Electronic Thesis and Dissertation Repository

Thesis Format



Master of Science


Computer Science

Collaborative Specialization

Artificial Intelligence


Mercer, Robert E.


We develop a novel unified representation for the argumentation mining task facilitating the extracting from text and the labelling of the non-argumentative units and argumentation components—premises, claims, and major claims—and the argumentative relations—premise to claim or premise in a support or attack relation, and claim to major claim in a for or against relation—in an end-to-end machine learning pipeline. This tightly integrated representation combines the
component and relation identification sub-problems and enables a unitary solution for detecting argumentation structures. This new representation together with a new deep learning architecture composed of a mixed embedding method, a multi-head attention layer, two biLSTM layers, and a final linear layer obtains state-of-the-art accuracy and F1 scores on the Persuasive Essays (PE) dataset.

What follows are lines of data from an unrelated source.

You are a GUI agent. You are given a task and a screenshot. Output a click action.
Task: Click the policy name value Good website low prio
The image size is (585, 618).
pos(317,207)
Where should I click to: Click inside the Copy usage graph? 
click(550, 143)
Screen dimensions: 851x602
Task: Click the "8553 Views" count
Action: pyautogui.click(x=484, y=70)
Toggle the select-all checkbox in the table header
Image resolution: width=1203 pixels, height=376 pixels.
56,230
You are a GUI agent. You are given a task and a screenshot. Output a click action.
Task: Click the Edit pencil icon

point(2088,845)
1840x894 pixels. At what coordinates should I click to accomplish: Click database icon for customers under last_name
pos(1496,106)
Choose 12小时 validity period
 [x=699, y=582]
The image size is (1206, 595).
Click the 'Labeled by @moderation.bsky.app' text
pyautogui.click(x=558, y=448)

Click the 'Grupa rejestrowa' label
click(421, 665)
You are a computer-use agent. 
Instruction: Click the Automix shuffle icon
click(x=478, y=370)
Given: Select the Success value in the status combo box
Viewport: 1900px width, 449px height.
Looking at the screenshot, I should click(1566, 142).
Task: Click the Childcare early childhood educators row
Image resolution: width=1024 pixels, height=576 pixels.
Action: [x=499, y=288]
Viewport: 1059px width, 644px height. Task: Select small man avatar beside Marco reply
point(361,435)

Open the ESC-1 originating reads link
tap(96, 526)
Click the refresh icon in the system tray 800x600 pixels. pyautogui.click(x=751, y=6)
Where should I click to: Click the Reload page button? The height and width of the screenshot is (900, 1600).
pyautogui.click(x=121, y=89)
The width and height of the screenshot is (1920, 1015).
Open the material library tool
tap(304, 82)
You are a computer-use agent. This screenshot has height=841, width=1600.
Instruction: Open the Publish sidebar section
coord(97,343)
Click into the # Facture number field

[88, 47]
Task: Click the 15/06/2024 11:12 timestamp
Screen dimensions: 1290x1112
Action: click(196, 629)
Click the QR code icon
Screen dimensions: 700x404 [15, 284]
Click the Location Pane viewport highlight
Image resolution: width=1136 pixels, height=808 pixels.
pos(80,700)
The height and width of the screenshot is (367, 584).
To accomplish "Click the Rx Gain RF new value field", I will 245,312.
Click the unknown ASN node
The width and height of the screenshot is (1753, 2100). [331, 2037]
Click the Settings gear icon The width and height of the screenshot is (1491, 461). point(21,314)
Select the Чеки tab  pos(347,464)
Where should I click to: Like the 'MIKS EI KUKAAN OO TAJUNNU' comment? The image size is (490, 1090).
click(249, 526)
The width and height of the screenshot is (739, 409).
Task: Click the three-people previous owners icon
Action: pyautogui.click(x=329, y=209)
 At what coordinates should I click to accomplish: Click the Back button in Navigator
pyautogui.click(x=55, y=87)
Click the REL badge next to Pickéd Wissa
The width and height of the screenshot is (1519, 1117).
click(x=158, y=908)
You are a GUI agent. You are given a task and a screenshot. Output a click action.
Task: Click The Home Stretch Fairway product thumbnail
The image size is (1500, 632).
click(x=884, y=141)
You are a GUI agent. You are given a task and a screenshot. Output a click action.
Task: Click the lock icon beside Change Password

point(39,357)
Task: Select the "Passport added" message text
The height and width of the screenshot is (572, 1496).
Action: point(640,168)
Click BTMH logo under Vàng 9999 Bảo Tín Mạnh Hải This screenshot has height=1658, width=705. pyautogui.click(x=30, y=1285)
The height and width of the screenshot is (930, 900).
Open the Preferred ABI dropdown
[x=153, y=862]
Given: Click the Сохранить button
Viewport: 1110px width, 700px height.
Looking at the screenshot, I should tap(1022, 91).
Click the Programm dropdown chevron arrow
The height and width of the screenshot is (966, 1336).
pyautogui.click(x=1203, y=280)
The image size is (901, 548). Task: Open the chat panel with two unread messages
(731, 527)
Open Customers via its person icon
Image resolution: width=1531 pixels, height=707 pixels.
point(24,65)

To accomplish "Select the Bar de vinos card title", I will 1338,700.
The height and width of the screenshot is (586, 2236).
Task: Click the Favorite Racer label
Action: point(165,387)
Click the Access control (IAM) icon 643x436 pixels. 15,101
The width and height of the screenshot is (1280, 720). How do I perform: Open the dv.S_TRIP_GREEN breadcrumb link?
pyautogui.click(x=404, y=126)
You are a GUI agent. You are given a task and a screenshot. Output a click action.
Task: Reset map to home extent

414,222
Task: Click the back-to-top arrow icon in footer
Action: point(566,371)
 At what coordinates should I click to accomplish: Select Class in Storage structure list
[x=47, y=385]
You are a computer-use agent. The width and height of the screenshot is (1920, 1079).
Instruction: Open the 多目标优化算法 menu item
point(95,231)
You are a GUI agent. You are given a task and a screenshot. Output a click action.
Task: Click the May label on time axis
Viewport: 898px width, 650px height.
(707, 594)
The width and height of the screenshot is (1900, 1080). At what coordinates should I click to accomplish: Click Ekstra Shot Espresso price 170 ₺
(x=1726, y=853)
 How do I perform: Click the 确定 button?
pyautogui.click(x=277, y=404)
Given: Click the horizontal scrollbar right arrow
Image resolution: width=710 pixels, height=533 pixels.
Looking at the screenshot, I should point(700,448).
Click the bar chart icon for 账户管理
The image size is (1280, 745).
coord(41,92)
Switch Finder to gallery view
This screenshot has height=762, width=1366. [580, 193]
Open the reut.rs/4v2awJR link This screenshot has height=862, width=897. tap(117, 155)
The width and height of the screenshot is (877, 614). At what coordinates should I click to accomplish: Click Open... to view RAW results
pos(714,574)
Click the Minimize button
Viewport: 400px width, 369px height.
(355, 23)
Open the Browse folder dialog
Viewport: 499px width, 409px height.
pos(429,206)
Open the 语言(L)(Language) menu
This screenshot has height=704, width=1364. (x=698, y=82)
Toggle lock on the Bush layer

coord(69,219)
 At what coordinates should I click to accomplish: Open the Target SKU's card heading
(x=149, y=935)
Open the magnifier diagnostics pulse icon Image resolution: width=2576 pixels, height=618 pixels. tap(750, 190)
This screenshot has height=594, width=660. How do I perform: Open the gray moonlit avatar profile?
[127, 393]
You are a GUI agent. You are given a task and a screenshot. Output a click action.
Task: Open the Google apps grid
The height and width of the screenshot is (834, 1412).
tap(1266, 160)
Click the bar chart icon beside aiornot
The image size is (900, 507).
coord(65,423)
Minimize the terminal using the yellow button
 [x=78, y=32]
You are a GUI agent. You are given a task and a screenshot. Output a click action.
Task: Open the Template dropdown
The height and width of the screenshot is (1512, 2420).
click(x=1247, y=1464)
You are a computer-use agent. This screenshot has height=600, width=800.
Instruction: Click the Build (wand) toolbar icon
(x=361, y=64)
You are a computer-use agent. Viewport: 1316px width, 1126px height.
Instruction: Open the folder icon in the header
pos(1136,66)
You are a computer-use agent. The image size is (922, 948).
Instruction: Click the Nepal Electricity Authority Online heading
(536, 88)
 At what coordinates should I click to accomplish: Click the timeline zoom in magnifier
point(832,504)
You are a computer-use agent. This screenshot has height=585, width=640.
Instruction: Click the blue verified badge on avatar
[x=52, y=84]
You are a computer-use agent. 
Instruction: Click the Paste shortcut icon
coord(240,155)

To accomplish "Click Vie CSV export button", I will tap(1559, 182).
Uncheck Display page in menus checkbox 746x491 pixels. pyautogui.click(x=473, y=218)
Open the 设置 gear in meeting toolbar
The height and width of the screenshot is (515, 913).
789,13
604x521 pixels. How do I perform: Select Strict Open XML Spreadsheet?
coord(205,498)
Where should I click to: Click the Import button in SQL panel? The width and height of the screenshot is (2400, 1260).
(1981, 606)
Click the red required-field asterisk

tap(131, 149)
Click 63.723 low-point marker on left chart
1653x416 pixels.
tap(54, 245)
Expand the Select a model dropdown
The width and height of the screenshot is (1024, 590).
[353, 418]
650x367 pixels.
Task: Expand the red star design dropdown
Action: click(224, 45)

Furthermore, the augmentation of the PE corpus by including copies of major claims substituting the n-gram tokens that occur right before the major claim tokens with other major claim-introducing n-grams has aided in this increased performance on the PE dataset.

Summary for Lay Audience

Argumentation Mining is a research area in the field of Natural Language Processing. To detect, extract and identify argumentative structures from natural text we have to consider several sub-tasks which define the whole argumentation mining problem. Previous research works consider the argumentation detection problem as a set of many different sub-tasks. The subtasks are: 1) Separating non-argumentative units (sentences, words) from the argumentative units. 2) Predicting different types of argumentative components. 3) Identifying relations (support or attack) between the argumentative components. 4) Predicting the distance (textual distance measured by the number of sentences before or after) between the detected argumentative components. For example, the following sentence contains argumentative elements: ``We should not get a long-haired cat (Claim) because cats with long hair shed all over the house (Premise supporting the Claim).'' Previous research works have solved the argumentation detection task in a de-coupled way. They first detect the argumentative components, then identify stance or other relational attributes between each of the detected components. Some of the previous research works have worked with fewer sub-tasks and have obtained significant improvement regarding the detection of argumentation components. They assume that the spans of the argumentative elements (sentences, words) have been given and try to predict the correct type of argumentative components and relations from them. We have introduced a novel representation to jointly solve all four sub-tasks mentioned above. We have developed a novel neural network architecture to detect and solve all the sub-tasks related to argumentation mining. With our novel representation of the argumentation problem and the deep learning architecture, we have achieved state-of-the-art results on the Persuasive Essays (PE) Corpus.